Slow down or hit a big bump at glacier

New, temporary speed cushions are in to keep speeds down
U.S. Forest Service employees Taylor Murph, left, and Art Dee watch how drivers react to new "speed cushions" installed in a new 20 mile per hour zone at the Mendenhall Glacier Visitors Center on Wednesday.

If you’re cruising along Glacier Spur Road on your way to the Mendenhall Glacier too fast, you’ll quickly realize it.


Two sets of temporary speed cushions have been installed on the road to the glacier and seem to be doing their job, said lead Mendenhall Glacier Visitor Center naturalist Laurie Craig. On Wednesday afternoon, locals sped over the first set of cushions, some becoming airborne, she said, but they would slow down for the second set.

“It’s one of those really interesting things watching how people respond,” she said.

The area has always been a speed trap, Craig said. In 2008, a bear was hit by a speeding car. Luckily, the bear was back on its feet an hour later.

“Heaven forbid if that should happen with a person,” she said.

The Juneau Police Department did weeklong traffic studies in June and August last year, center director John Neary said in a previous Empire report, and found that 43 percent of vehicles were speeding on the last stretch of road where the posted limit is 20 miles per hour.

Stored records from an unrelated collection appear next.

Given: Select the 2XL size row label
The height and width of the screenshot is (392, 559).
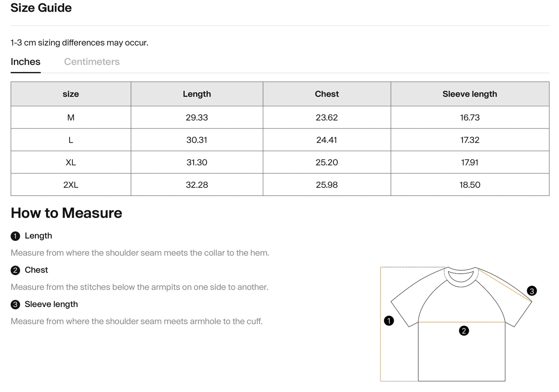Looking at the screenshot, I should pos(71,185).
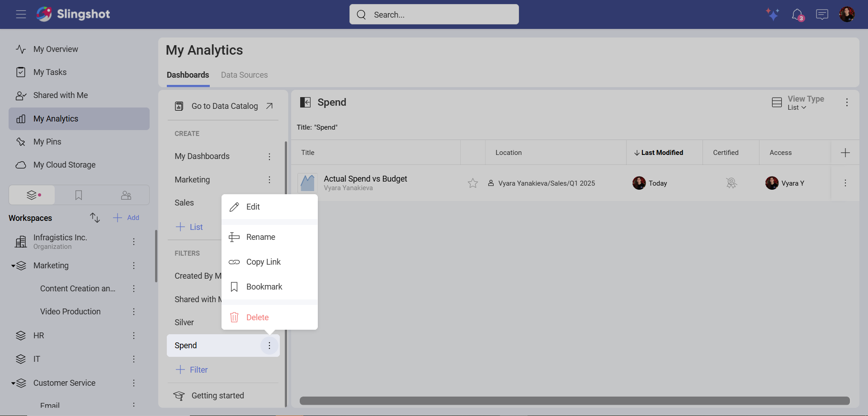Open the AI assistant sparkle icon
This screenshot has height=416, width=868.
(x=772, y=14)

The cushions are meant to improve safety, Craig said. They’re a reminder to visitors, “while they’re enjoying the beautiful view, look down at the road surface,” she said.

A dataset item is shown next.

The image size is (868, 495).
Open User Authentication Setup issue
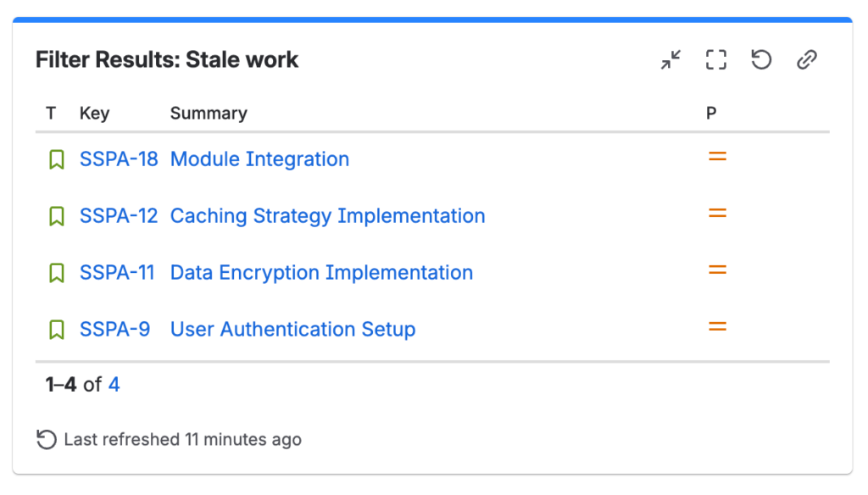(x=292, y=330)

The Alaska Department of Transportation put in the temporary rubber cushions, made from recycled tires, and will remove them at the end of tourist season. Craig said the visitor center has alerted bus and taxi companies but wants to get the word out to locals.

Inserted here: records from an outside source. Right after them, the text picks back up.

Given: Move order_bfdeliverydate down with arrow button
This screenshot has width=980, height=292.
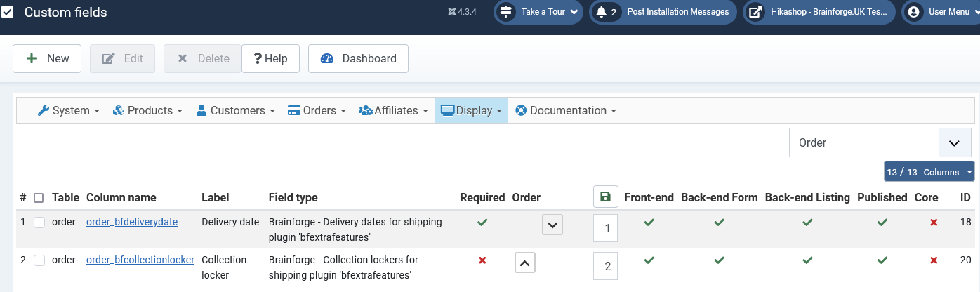Looking at the screenshot, I should (x=552, y=225).
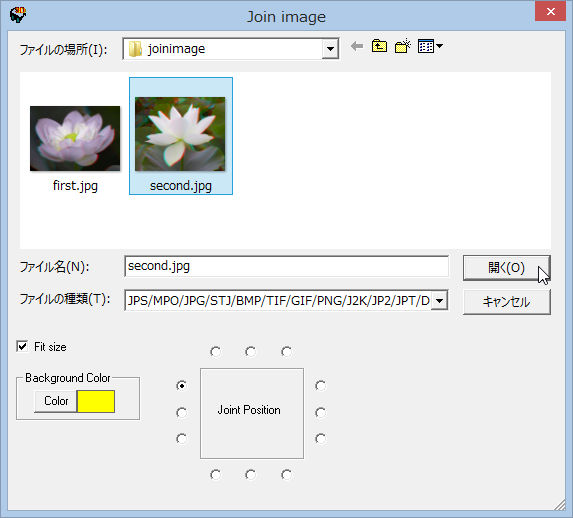Click the dialog resize grip corner
The height and width of the screenshot is (518, 573).
click(x=560, y=505)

“We want it to be safe for everybody so everyone can enjoy this amazing place,” she said.

Craig also wanted to remind locals to be bear-aware when visiting the glacier right now. Cubs have just been born, and mothers are territorial, she said. Bears have been spotted on the Nugget Falls Trail and the East Glacier Trail. Dog walkers should keep their pets leashed, she said, to avoid any unwanted interactions with mama bears.